После ужина, состряпанного девушками на скорую руку из продуктов, аккуратно разложенных рукой дотошной миссис Маклир в буфетах кухни Синих сосен, все с притворной нарочитостью и громко, чтобы Каплан их услышал, стали прощаться и расходиться, желая друг другу приятных снов. Каплан был удивлен, с каким неряшливым видом они явились в библиотеку, но поинтересовался только тем, в какой род крокета играли ребята. А когда те в девятом часу ушли в свои спальни, пожал плечами и тоже отправился спать. В доме было множество спален с аккуратно застеленными кроватями, точно намеренно приготовленными для встречи гостей. Пристав вновь посмеялся над чистоплюйством здешних слуг.

– Когда у тебя на попечении прокаженный, привыкаешь к вечным попыткам себя обезопасить, – пояснила Даша. – Наверное, тот, кто здесь служил, тем и был занят, что следил, чтоб ни соринки не упало на все эти белые ковры и обивку. Или Тобин требовал такой чистоты. Так он старался восполнить свое нездоровье. Но я все же рекомендую лечь в одежде и не пользоваться подушками.

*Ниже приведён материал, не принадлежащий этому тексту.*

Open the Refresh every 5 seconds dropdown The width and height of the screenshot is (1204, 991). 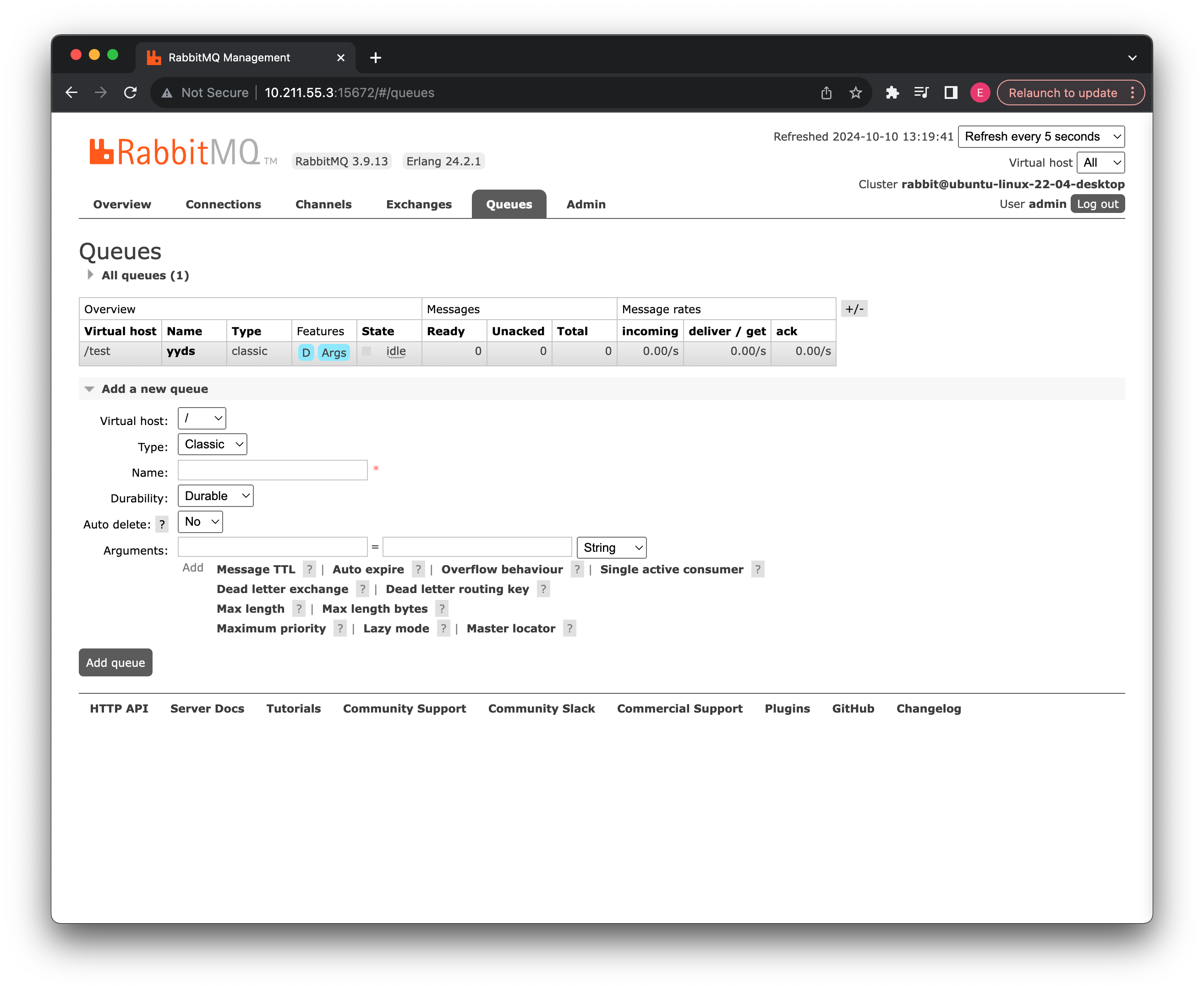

Три раза Соня бегала на цыпочках из своей комнаты к дверям отца. И когда до нее донесся благословенный храп, она поспешила в комнату Даши. Будущая курсистка сидела за столом, нависнув над книгой: взяла с собой учебник, надеясь найти час-другой на подготовку к поступлению.

Команда сыщиков собрала благодаря догадке Гриши богатый улов, в числе которого была целая тетрадь, помеченная буквой «Н», правда, лишенная обложки и чрезвычайно тонкая, тоньше ученической, но дающая начало всему дневнику и исписанная чернилами.

Они тихо спустились в столовую, где стоял длинный обеденный стол. Гриша снес фотоаппарат и уже устанавливал его на штатив для съемки страниц.

– Отберем те, которые совсем ветхи. – Арсений пристраивал записи у объектива. Но страницы долго пролежали согнутыми, скрученными в свитки, и не хотели располагаться ровно. Больше всех пострадала та часть дневника, листы которой были сшиты, но чернила еще держались. А вот грифельные записи осыпались и истирались от каждого прикосновения.

– Их можно отутюжить, – сказала Даша.

– Нет, тогда грифель сотрется совсем, – тотчас возразила Соня. – Нужно раздобыть два стекла. Расположить листы между двумя стеклами.

– Данилов, вы не против, если я выну из оконной рамы в той комнате, где стоит рояль, пару стекол? – и, не дожидаясь разрешения, Арсений исчез за дверьми.

Вышло около семидесяти листов, исписанных с двух сторон. Девушки раскладывали их по порядку, следуя буквенным обозначениям, которые они решили сделать в подвале, чтобы не потерять последовательности всех записей. В левом верхнем углу Соня делала пометку карандашом – писала ту букву, которая соответствовала нацарапанной гвоздем на камне.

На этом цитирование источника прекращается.